The doctor did a sural nerve biopsy to see if it was vasculitis but it came back negative for vasculitis but abnormal. I was tested for bechet's and tb and both were negative. I just wondered if anyone else has these lumps.
oops.. no they dont hurt they feel like solid muscle. The only problem is they keep growing.
i also have fibromyalgia but the doctor says its not related
Hang in there Bevi,
I'm willing to bet Saysusie will have a gob of information for you, she should be along shortly to answer. She's got tones of information
I know this must be alarming, specially when they dont have an answer for you.
Oh look ... a cookie
Do you have headaches? It feels like i am wearing a really tight hat around my forehead. I have blood veins that are starting to show up on my face. I dont know anyone with lupus so i dont know whats related and what is not.
yes...I get really bad headaches about 5 times a year. I have to go lay down and be perfectly still in the dark.
They can last for up to 3 days.
Other's here get them too.
I'm also on plaquenil which can also cause headaches, but I take both pills at the same time with a small tub of yogart just before bed, so I sleep through the worst of that.
I'm not full diagnosed yet. My Rhuemy is a pain in the arse. My mother had lupus, my sister has it.
My Rhuemy says that lupus is just a catch all doctor's use when they don't know what's wrong with you.
Waiting lists for rhuemy's here is very long...and I'm waiting for a new one. In the mean time I'm stuck with stinky face.
Oh look ... a cookie
Thats my problem too. All he would say was it was a "lupus related autoimmune disease". I already have thyroid - have for almost all my life. Now i have FM, Carpal Tunnel, Arthritis up my spine and in both knees. I have PCOS and Endometriosis. The doctor said that i have extremely high inflammation. After reading through alot of the posts on here i cant understand why he hasnt treated me for it if its so dangerous. He tested me for vasculitis and it was negative but can you even have vasculitis without lupus? I just dont know. I go in two weeks for more blood work and then the 28th to see the dr. I have so many questions. And after reading the posts i am kinda scared because alot of the things described on here - i have. I should feel blessed because my dr said he knew i was very sick. But knowing and doing something about it is two diffrent things. I just dont know. - Sorry for the rant.

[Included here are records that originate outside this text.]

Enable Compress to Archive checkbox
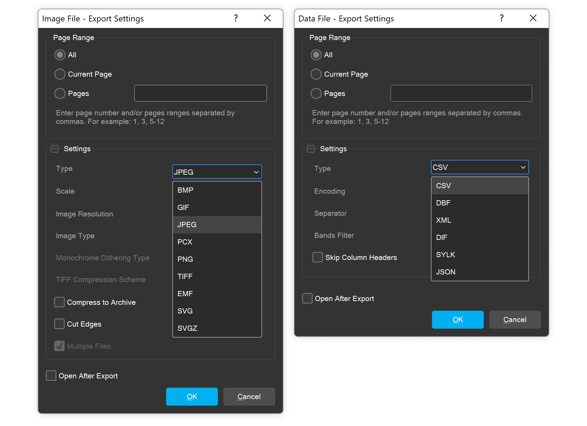The width and height of the screenshot is (587, 426). point(59,302)
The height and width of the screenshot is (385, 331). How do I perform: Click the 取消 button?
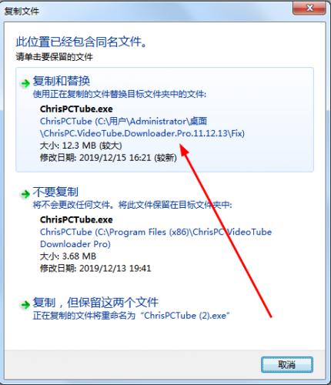[x=287, y=364]
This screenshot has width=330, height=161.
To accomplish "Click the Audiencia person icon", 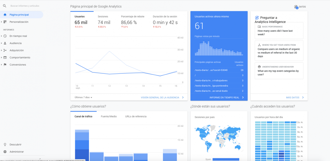I will pos(5,43).
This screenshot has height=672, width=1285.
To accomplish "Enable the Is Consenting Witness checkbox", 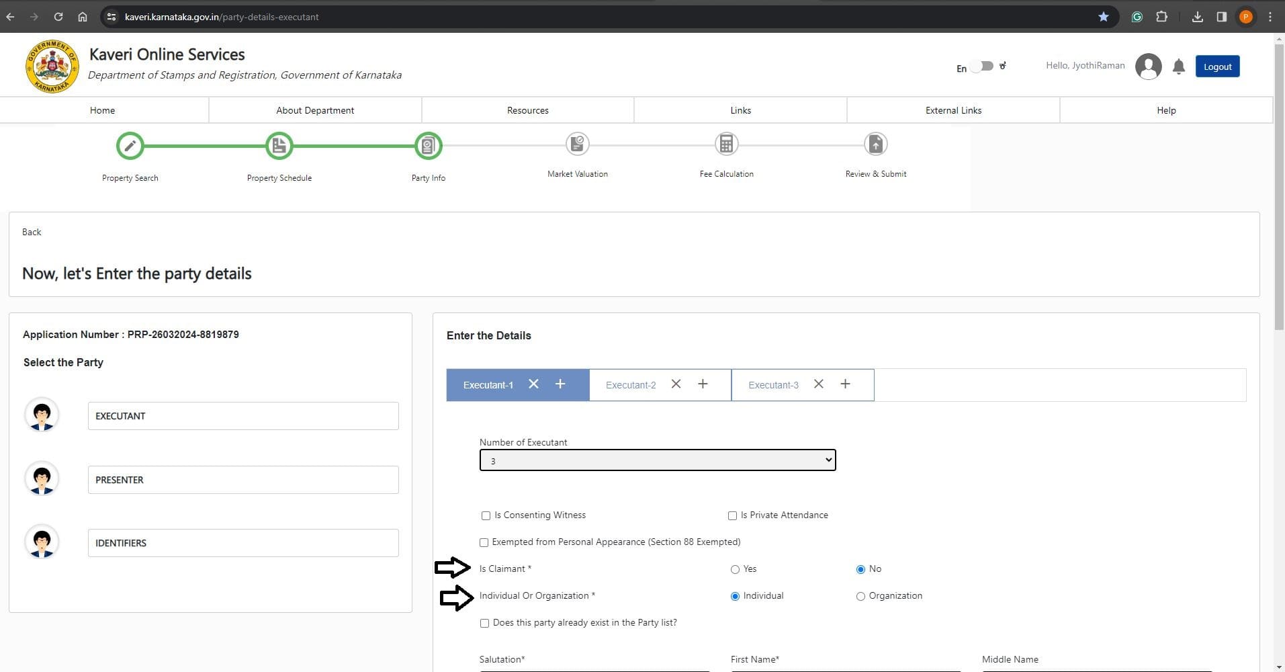I will [486, 515].
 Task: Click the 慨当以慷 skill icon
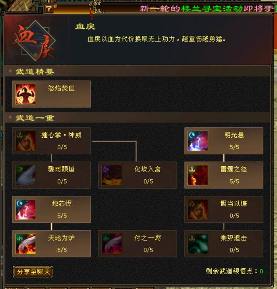tap(198, 210)
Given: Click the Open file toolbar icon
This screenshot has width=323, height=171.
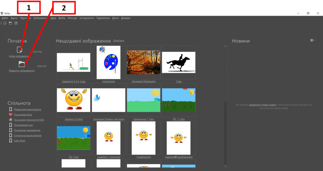Looking at the screenshot, I should coord(10,23).
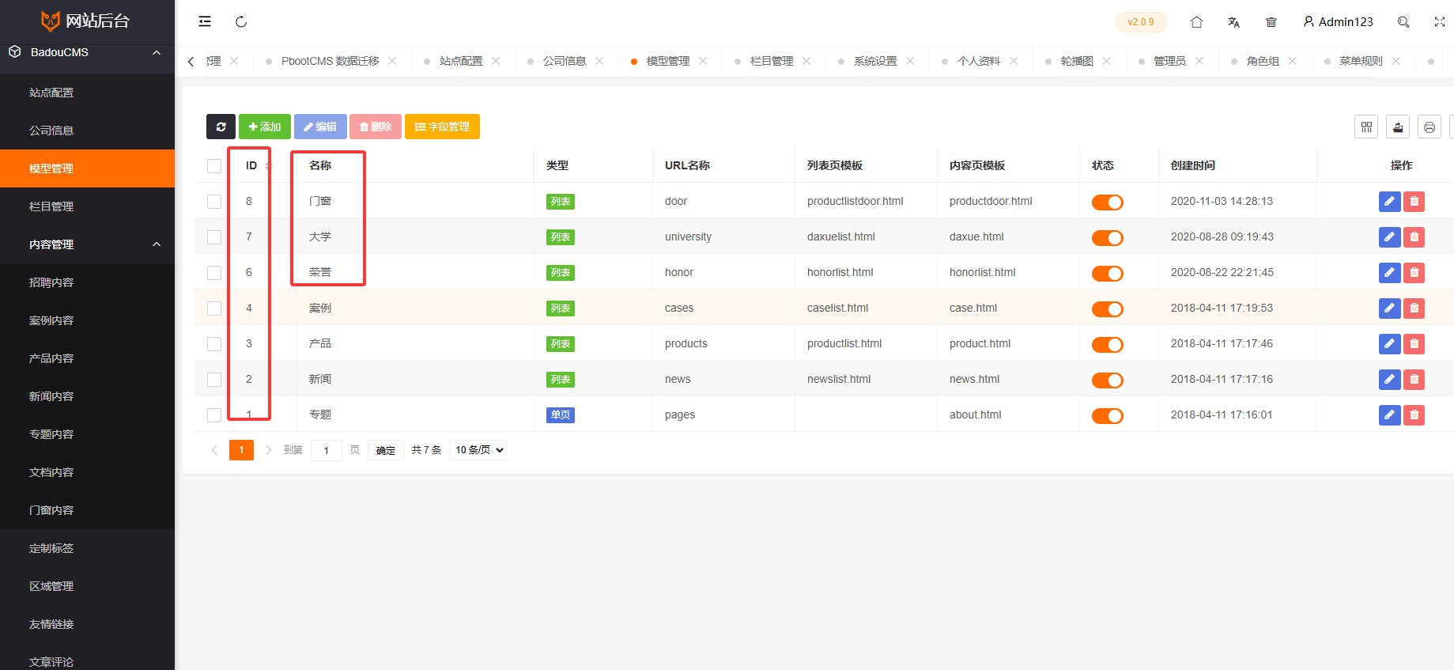Click the sidebar collapse menu icon
Viewport: 1454px width, 670px height.
(x=205, y=21)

It may take some time to get the answers, but at least you are on the way to finding out.
Is this your family doctor or a rhuemy?
Lupus is very complex, it affects people differently even though there are alot of telltale signs.
Most of the things we deal with are annoying but livable. There are some more serious issues.
I've had several ANA tests...some of them negative some possitive and one boarderline.
I have the butterfly rash on my face and have tested possitive for malar rash on my arm. I have arthritis in a number of my joints...and the list goes on.
Best advise I can give you is make lists of your sypmtoms (if you don't already do so) It helps when you go into the doctor.